---- Текст для чтения
До Вологды многие встречали его имя только у Пушкина, где оно
стоит перед юношескими посланиями, мелькает в статьях и заметках. Кое-кто из
нас знает, что это – учитель Пушкина в поэзии, передавший своему ученику в дар
вместе с нежным и полнозвучным стихом почти все свои темы. И редко-редко кто
знает хоть одну строчку Батюшкова наизусть. Например, эту: «О память сердца! Ты
сильней рассудка памяти печальной...».
Все это так. Живого контакта у современного читателя с Батюшковым
нет. А если поэт забыт или полузабыт, думает читатель, то это, наверное,
все-таки справедливо. Так сказать, время убило. Есть закономерности в рождениях
и исчезновениях. Пусть остается гордостью Вологды и предметом опеки
Вологодского горсовета... «Следующая – улица Батюшкова!» – раздается голос
кондуктора. Что же, звучит неплохо. Честь ему, во всяком случае, оказана...
Не без грусти думая обо всем этом, я не могу отделаться от мысли,
что тут какая-то «хитрость истории»: уж очень сильный поэт.
Есть наслаждение и в дикости лесов,
Есть радость на приморском бреге,
И есть гармония в сем говоре валов,
Дробящихся в пустынном беге.
Я ближнего люблю, но ты, природа-мать,
Для сердца ты всего дороже!
С тобой, владычица, привык я забывать
И то, чем был, как был моложе,
И то, чем ныне стал под холодом годов.
Тобою в чувствах оживаю:
Их выразить душа не знает стройных слов,
И как молчать о них – не знаю.
У половины европейских народов поэт такой силы мог бы стать
предметом культа. Да и мы тоже не вправе им пренебрегать. Ведь если какие-то
обстоятельства нашего развития сделали нас равнодушными к старинному поэту,
разве не могут те же обстоятельства, изменившись, повернуть нас к нему лицом?
Скольких писателей открывали и скольких еще откроют. Вместе с
техникой прочитывания растет и способность сопрягать, соединять, судить
эстетически. Это будет новой ситуацией для поэта, и мы будем говорить о нем
так, как если бы были его современниками. В свое время читали Батюшкова,
говорили о нем – о, еще как, и сколько! И едва ли можно представить себе
сегодня серьезного поэта, не имеющего своего отношения к Батюшкову: для поэта
он – собрат, вызывающий восхищение и зависть.
--------
---- Предоставленные данные
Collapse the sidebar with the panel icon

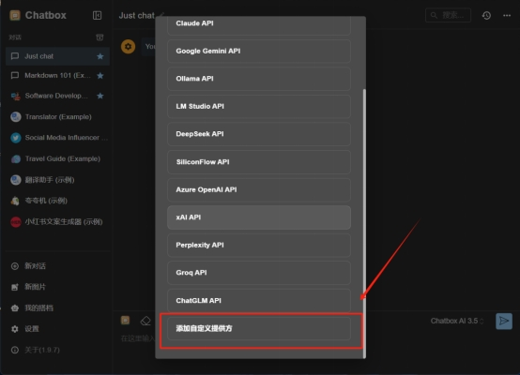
--------
• **Письменное задание**
Перепишите дословно фрагмент текста о Батюшкове, который начинается со слов «Не без грусти» и заканчивается словами «них – не знаю.».

• **Письменное решение**
Не без грусти думая обо всем этом, я не могу отделаться от мысли,
что тут какая-то «хитрость истории»: уж очень сильный поэт.
Есть наслаждение и в дикости лесов,
Есть радость на приморском бреге,
И есть гармония в сем говоре валов,
Дробящихся в пустынном беге.
Я ближнего люблю, но ты, природа-мать,
Для сердца ты всего дороже!
С тобой, владычица, привык я забывать
И то, чем был, как был моложе,
И то, чем ныне стал под холодом годов.
Тобою в чувствах оживаю:
Их выразить душа не знает стройных слов,
И как молчать о них – не знаю.